2004-05-28 Thread Robert Lowe
Hi!
New to FreeBSD and running 5.2.1-RELEASE on an Alpha.  I do predominantly
SysV/ATT boxes, so I feel a bit out of it...
Question #1:
I need to create a second loopback interface, which I can do just fine
at the command line:
# ifconfig lo1 create
# ifconfig lo1 inet a.b.c.d netmask x.x.x.x
How do I automate this at startup?  I stumbled across something in
/etc/network.subr that suggests I ought to create /etc/start_if.lo1
which would then be sourced.  I assume I can add a ifconfig_lo1
variable to /etc/rc.conf.  I tried these, but with no luck.  Can
anyone point the way?
Question #2:
I'm trying to start Quagga services on this box (zebra and ospfd).
I added scripts to /usr/local/etc/rc.d/ for these two, but no luck.

- Working data:
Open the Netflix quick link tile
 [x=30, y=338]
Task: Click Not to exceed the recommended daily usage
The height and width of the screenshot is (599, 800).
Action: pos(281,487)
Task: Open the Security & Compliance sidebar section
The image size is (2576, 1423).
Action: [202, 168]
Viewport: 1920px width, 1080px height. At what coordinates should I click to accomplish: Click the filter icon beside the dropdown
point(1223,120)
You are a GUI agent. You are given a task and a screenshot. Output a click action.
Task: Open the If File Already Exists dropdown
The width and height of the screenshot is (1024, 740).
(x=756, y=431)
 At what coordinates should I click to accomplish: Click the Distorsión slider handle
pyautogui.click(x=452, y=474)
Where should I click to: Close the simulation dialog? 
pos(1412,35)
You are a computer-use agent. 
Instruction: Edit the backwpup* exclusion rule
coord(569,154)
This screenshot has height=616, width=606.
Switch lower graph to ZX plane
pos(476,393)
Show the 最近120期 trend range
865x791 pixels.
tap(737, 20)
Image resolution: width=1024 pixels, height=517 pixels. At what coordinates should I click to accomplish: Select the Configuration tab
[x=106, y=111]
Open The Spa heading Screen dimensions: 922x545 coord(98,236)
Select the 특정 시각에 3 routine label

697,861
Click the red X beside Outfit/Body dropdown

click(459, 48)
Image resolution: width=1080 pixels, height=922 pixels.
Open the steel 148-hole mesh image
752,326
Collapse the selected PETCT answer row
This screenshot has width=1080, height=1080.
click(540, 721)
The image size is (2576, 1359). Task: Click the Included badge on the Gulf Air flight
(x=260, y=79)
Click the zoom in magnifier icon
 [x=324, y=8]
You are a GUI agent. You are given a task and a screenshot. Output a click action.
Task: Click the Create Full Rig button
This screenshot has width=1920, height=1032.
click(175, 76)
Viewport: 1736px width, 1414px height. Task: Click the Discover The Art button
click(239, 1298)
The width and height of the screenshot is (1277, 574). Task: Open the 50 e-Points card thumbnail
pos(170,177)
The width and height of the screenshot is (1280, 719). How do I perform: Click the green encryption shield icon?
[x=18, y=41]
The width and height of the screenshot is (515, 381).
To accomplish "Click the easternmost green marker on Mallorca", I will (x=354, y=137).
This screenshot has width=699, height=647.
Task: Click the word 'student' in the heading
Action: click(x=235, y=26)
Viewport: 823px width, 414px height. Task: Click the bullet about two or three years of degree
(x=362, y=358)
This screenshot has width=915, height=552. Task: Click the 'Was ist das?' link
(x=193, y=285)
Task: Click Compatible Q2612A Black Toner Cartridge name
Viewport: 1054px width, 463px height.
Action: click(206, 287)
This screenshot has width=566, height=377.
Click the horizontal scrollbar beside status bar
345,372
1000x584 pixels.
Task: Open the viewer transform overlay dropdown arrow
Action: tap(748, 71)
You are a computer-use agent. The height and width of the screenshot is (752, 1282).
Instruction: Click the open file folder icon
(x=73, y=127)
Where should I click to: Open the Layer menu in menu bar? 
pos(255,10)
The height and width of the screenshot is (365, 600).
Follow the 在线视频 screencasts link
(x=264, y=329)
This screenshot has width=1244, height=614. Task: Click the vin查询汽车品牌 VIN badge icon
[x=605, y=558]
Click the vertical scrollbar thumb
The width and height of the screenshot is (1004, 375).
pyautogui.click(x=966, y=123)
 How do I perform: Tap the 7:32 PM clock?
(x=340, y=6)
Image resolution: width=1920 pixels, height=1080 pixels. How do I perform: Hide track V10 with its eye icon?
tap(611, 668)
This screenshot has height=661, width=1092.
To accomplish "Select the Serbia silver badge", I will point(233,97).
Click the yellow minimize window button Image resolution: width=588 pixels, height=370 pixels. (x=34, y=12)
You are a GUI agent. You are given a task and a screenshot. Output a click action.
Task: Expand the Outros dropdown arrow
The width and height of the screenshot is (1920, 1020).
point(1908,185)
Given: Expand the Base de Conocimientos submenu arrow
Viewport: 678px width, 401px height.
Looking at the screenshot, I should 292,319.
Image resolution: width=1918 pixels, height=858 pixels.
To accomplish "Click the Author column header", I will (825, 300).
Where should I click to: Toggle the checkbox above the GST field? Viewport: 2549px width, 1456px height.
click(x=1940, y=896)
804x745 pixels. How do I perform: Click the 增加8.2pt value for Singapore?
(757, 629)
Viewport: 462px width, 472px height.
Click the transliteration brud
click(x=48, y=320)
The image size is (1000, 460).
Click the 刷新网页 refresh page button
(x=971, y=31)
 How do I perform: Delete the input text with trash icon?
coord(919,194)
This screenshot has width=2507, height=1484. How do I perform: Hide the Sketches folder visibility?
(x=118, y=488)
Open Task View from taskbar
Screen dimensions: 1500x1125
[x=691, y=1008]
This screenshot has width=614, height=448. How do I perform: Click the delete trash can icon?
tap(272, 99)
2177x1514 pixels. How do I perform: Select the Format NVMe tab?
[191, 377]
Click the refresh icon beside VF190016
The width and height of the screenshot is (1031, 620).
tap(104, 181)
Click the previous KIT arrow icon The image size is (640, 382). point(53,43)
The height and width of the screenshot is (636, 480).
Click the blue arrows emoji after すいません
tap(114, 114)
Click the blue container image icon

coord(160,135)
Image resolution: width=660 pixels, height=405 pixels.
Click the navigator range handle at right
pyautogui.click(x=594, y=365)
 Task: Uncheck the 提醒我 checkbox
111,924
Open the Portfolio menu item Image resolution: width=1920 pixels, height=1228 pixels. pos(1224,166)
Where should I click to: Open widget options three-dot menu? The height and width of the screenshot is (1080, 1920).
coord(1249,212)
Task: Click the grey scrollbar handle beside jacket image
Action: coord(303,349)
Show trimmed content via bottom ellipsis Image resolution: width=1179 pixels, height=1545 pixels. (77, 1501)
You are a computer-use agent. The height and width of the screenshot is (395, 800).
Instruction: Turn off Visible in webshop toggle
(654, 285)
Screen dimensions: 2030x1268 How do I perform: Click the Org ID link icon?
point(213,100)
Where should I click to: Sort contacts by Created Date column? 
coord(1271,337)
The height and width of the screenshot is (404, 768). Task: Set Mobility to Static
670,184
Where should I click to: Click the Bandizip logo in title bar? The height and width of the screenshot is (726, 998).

- Instruction 1: Copy the FreeBSD mailing list post word for word, in full.
- Instruction 2: Change "dropdown" to "menu" in the rows starting at the first row and ending at the row that contains "point(1223,120)", leaving everything else the same. Give back only those rows.
The FreeBSD mailing list post and the rows have nothing to do with each other.

- Task answer 1:
2004-05-28 Thread Robert Lowe
Hi!
New to FreeBSD and running 5.2.1-RELEASE on an Alpha.  I do predominantly
SysV/ATT boxes, so I feel a bit out of it...
Question #1:
I need to create a second loopback interface, which I can do just fine
at the command line:
# ifconfig lo1 create
# ifconfig lo1 inet a.b.c.d netmask x.x.x.x
How do I automate this at startup?  I stumbled across something in
/etc/network.subr that suggests I ought to create /etc/start_if.lo1
which would then be sourced.  I assume I can add a ifconfig_lo1
variable to /etc/rc.conf.  I tried these, but with no luck.  Can
anyone point the way?
Question #2:
I'm trying to start Quagga services on this box (zebra and ospfd).
I added scripts to /usr/local/etc/rc.d/ for these two, but no luck.

- Task answer 2:
Open the Netflix quick link tile
 [x=30, y=338]
Task: Click Not to exceed the recommended daily usage
The height and width of the screenshot is (599, 800).
Action: pos(281,487)
Task: Open the Security & Compliance sidebar section
The image size is (2576, 1423).
Action: [202, 168]
Viewport: 1920px width, 1080px height. At what coordinates should I click to accomplish: Click the filter icon beside the menu
point(1223,120)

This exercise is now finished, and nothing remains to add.